54-40 or Fight eBook

Emerson Hough
This eBook from the Gutenberg Project consists of approximately 338 pages of information about 54-40 or Fight.

“But why then?  Why then?  What do you mean?” I demanded.

“Because no other way sufficed.  All this winter, here, alone, I have planned and thought about other means.  Nothing would do.  There was but the one way.  Now you see why I did not go to Mr. Calhoun, why I kept my presence here secret.”

“But you saw Elisabeth?”

“Yes, long ago.  My friend, you have won!  You both have won, and I have lost.  She loves you, and is worthy of you.  You are worthy of each other, yes.  I saw I had lost; and I told you I would pay my wager.  I told you I would give you her—­and Oregon!  Well, then, that last was—­hard.”  She choked.  “That was—­hard to do.”  She almost sobbed.  “But I have—­paid!  Heart and soul ... and body ...  I have ... paid!  Now, he comes ... for ... the price!”

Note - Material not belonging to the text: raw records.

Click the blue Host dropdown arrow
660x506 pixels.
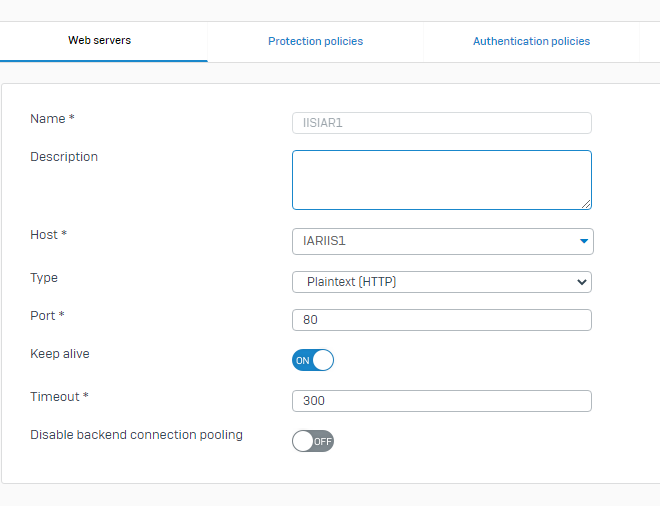583,241
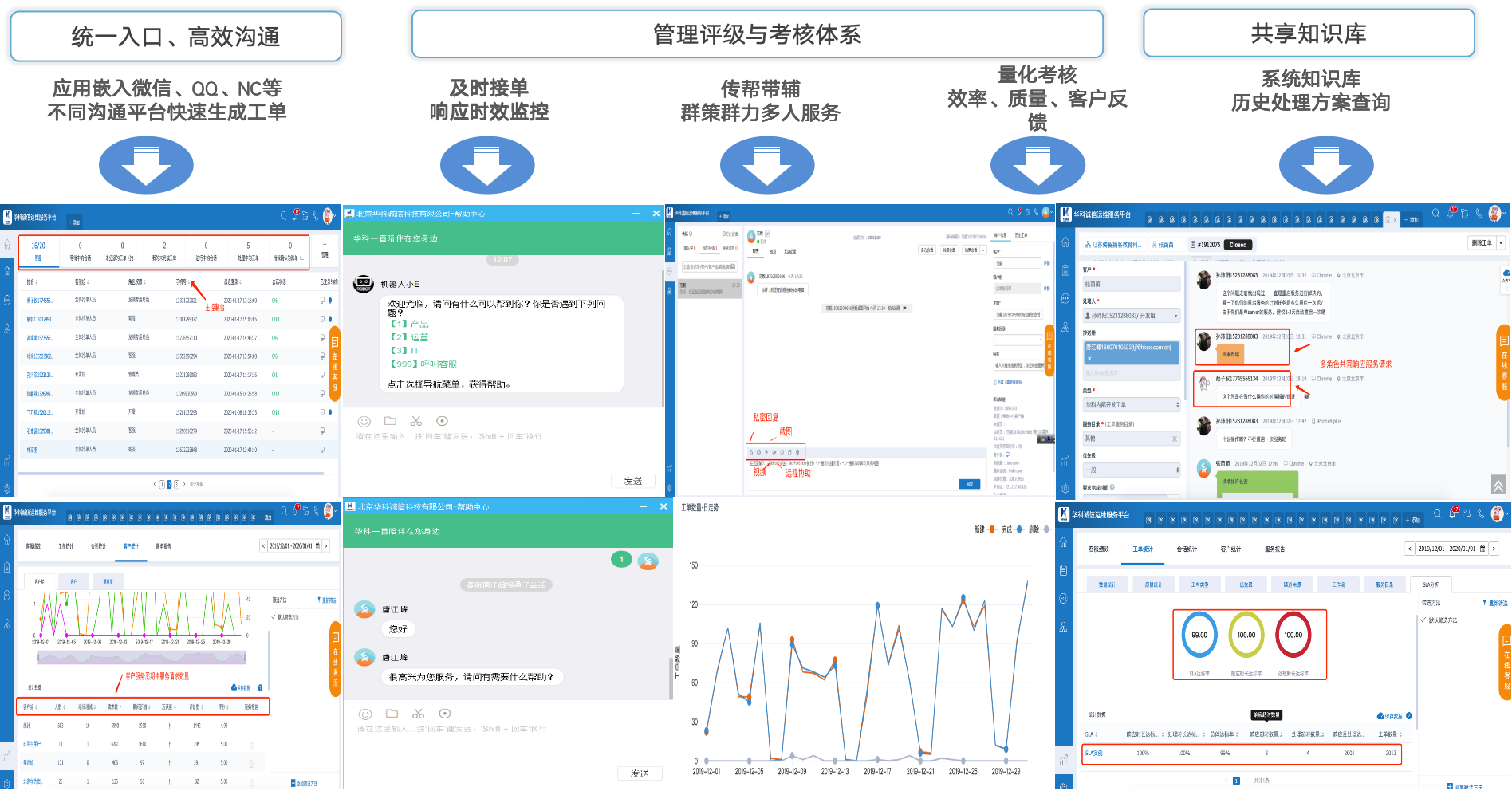The height and width of the screenshot is (791, 1512).
Task: Toggle the 完成 legend series in trend chart
Action: click(x=1012, y=529)
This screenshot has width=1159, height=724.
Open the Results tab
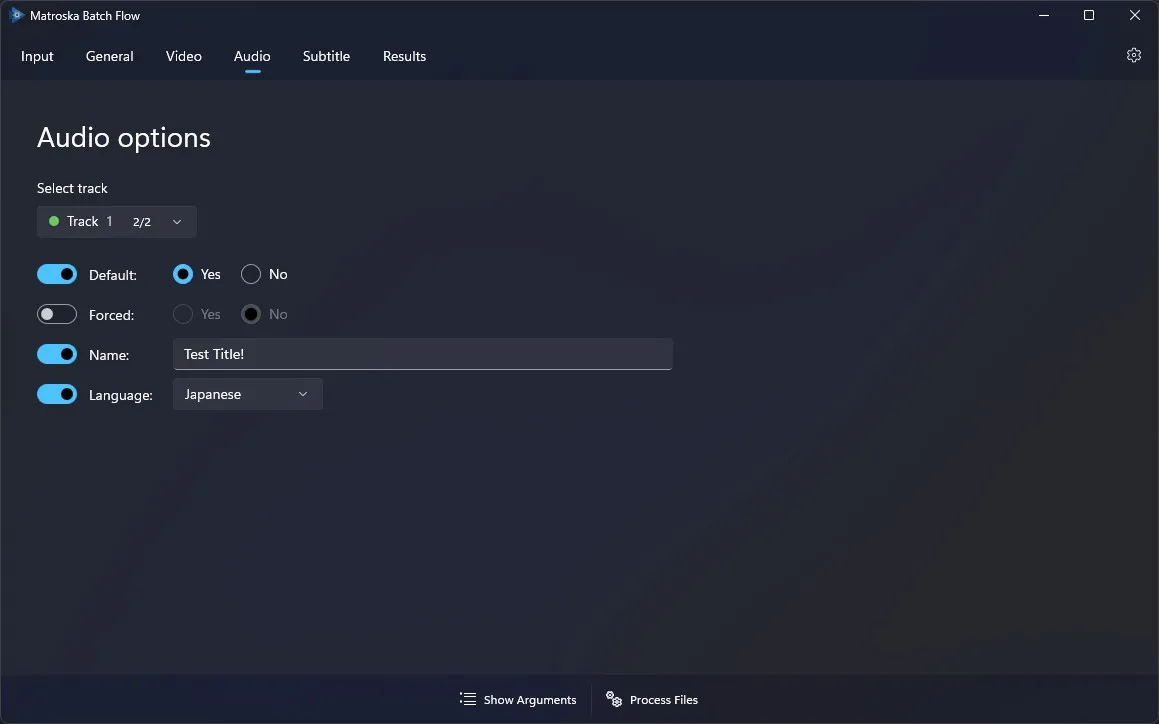click(x=404, y=56)
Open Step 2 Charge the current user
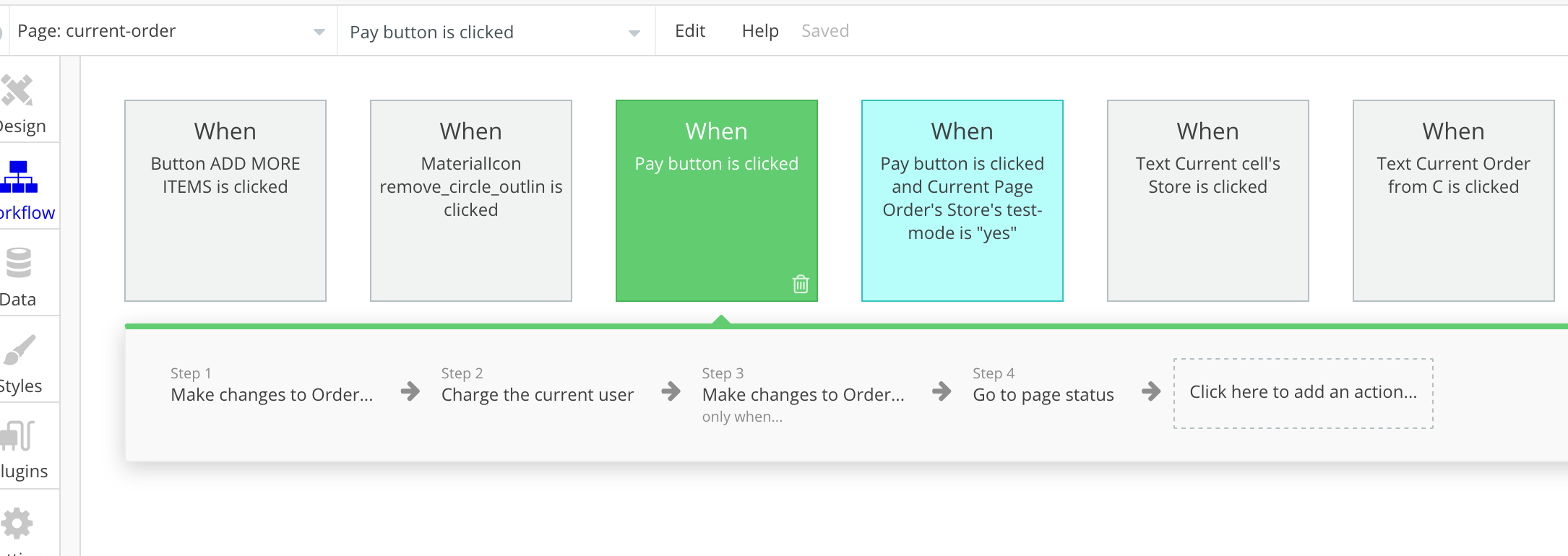The height and width of the screenshot is (556, 1568). pyautogui.click(x=537, y=394)
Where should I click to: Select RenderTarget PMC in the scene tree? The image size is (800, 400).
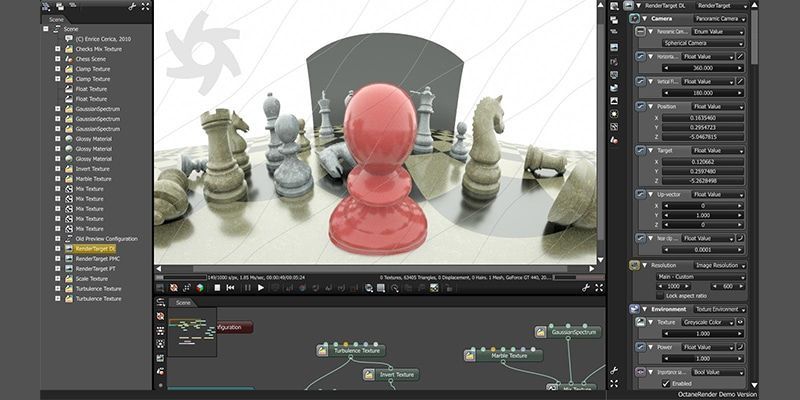[x=98, y=258]
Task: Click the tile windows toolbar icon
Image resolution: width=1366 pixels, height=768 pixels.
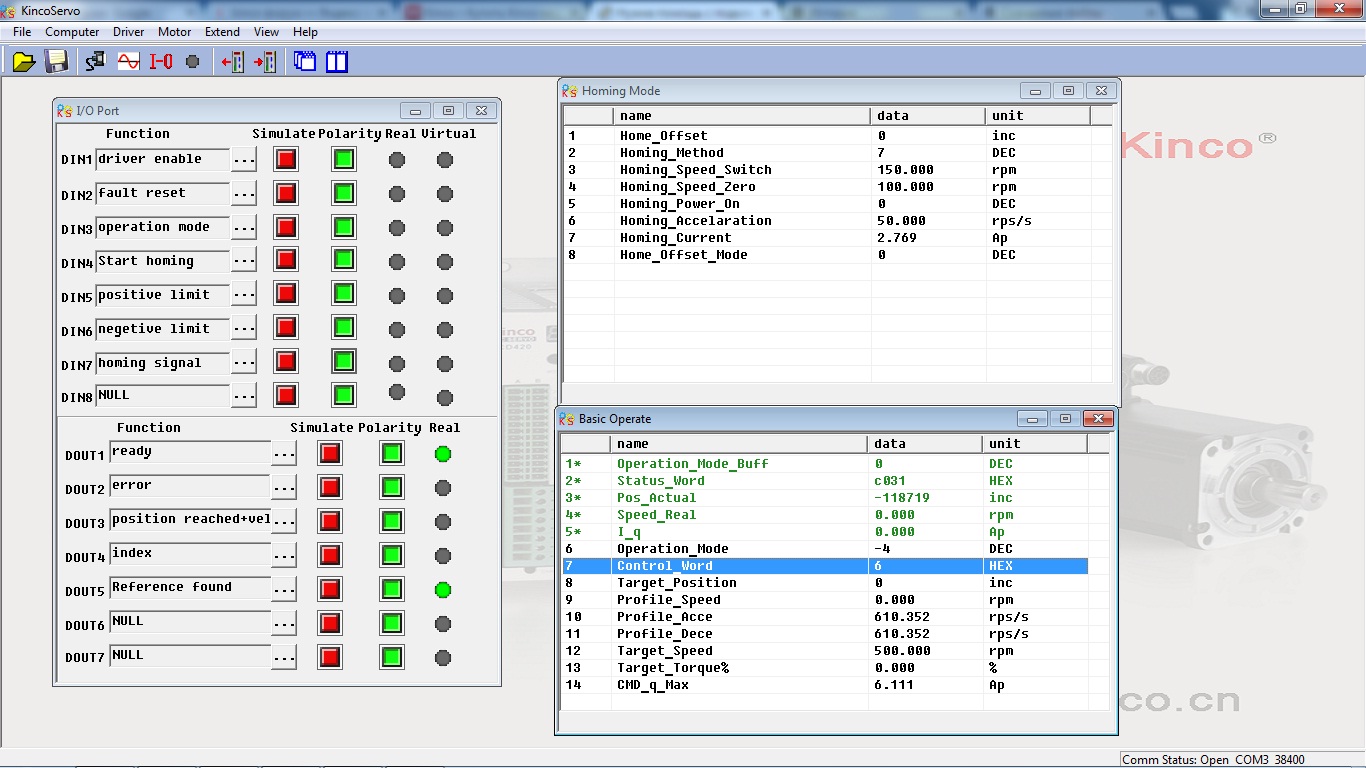Action: pos(337,62)
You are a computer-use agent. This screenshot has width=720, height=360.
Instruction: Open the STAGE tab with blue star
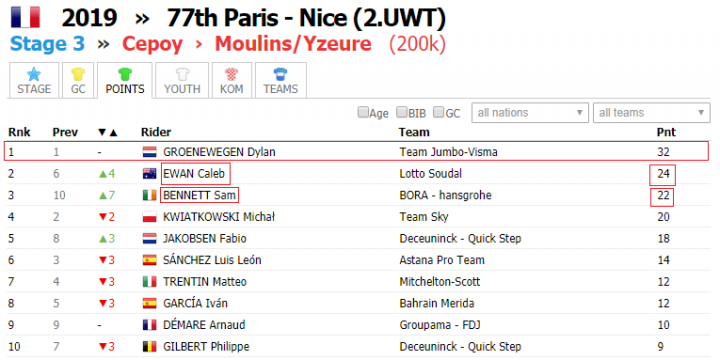[34, 80]
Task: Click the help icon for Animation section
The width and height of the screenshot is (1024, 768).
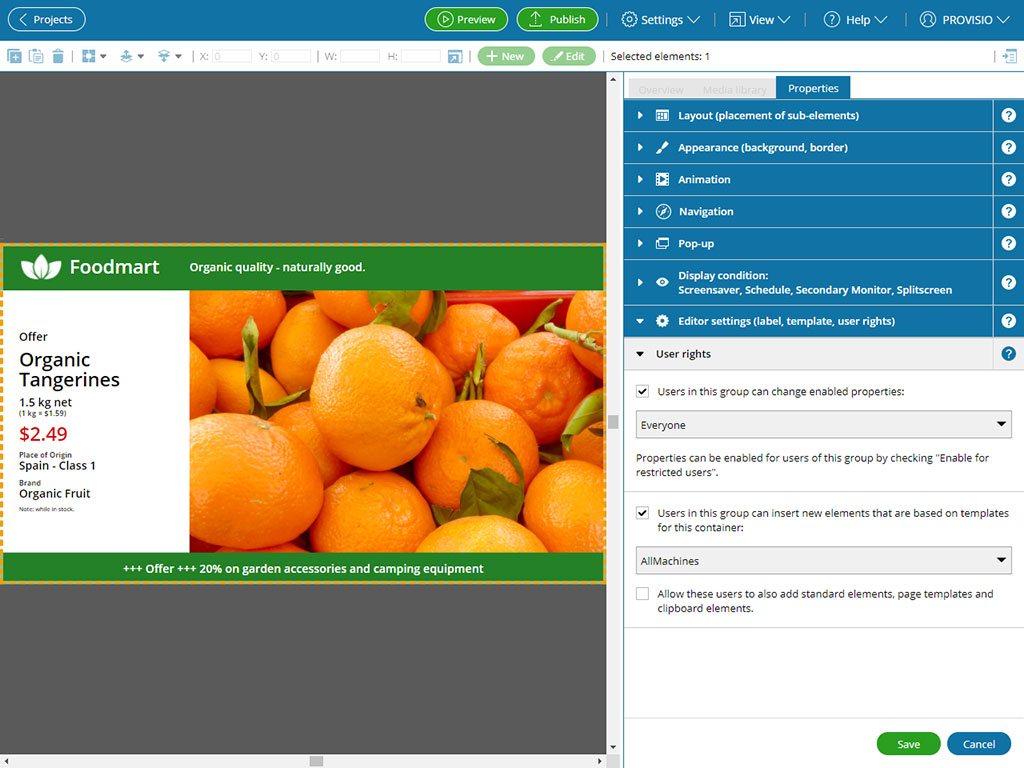Action: [x=1008, y=180]
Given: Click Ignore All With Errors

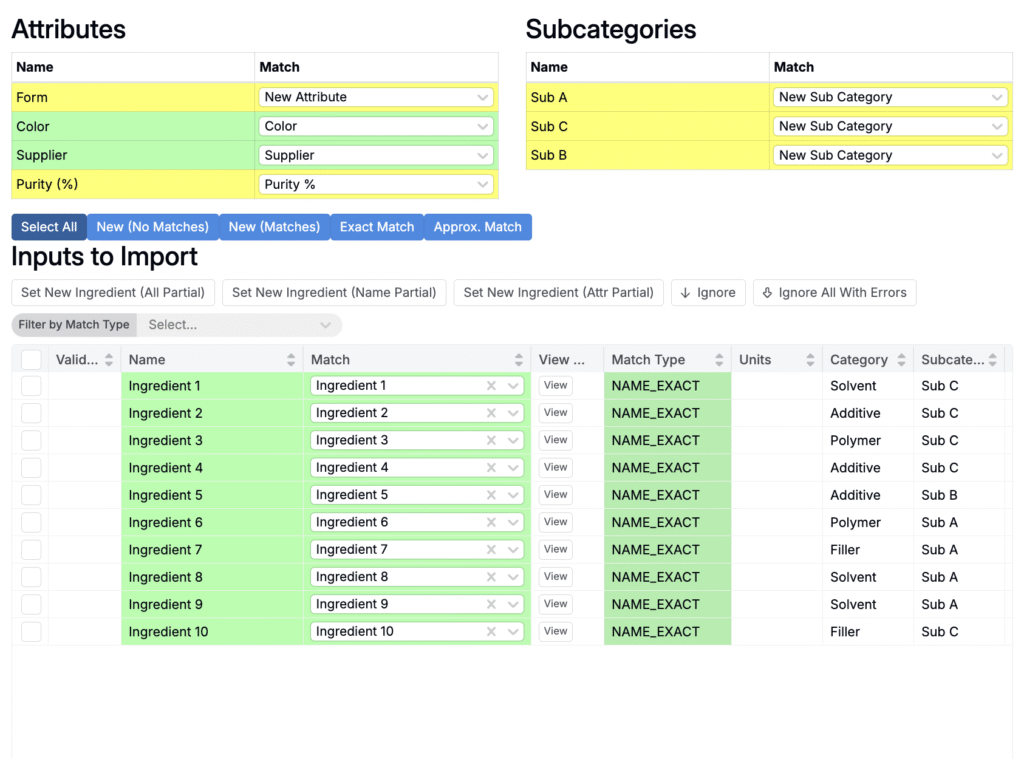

“But then—­but then!” I expostulated.  “What does this mean, that I see here?  There was no need for this.  Had you no friends among us?  Why, though it meant war, I myself to-night would choke that beast Pakenham with my own hands!”

“No, you will not.”

“But did I not hear him say there was a key—­his key—­to-night?”

“Yes, England once owned that key.  Now, he does.  Yes, it is true.  Since yesterday.  Now, he comes ...”

“But, Madam—­ah, how could you so disappoint my belief in you?”

“Because”—­she smiled bitterly—­“in all great causes there are sacrifices.”

“But no cause could warrant this.”

“I was judge of that,” was her response.  “I saw her—­Elisabeth—­that girl.  Then I saw what the future years meant for me.  I tell you, I vowed with her, that night when I thought you two were wedded.  I did more.  I vowed myself to a new and wider world that night.  Now, I have lost it.  After all, seeing I could not now be a woman and be happy, I—­Monsieur—­I pass on to others, after this, not that torture of life, but that torturing principle of which we so often spoke.  Yes, I, even as I am; because by this—­this act—­this sacrifice—­I can win you for her.  And I can win that wider America which you have coveted; which I covet for you—­which I covet with you!”

I could do no more than remain silent, and allow her to explain what was not in the least apparent to me.  After a time she went on.

“Now—­now, I say—­Pakenham the minister is sunk in Pakenham the man.  He does as I demand—­because he is a man.  He signs what I demand because I am a woman.  I say, to-night—­but, see!”

She hastened now to a little desk, and caught up a folded document which lay there.  This she handed to me, unfolded, and I ran it over with a hasty glance.  It was a matter of tremendous importance which lay in those few closely written lines.

England’s minister offered, over the signature of England, a compromise of the whole Oregon debate, provided this country would accept the line of the forty-ninth degree!  That, then, was Pakenham’s price for this key that lay here.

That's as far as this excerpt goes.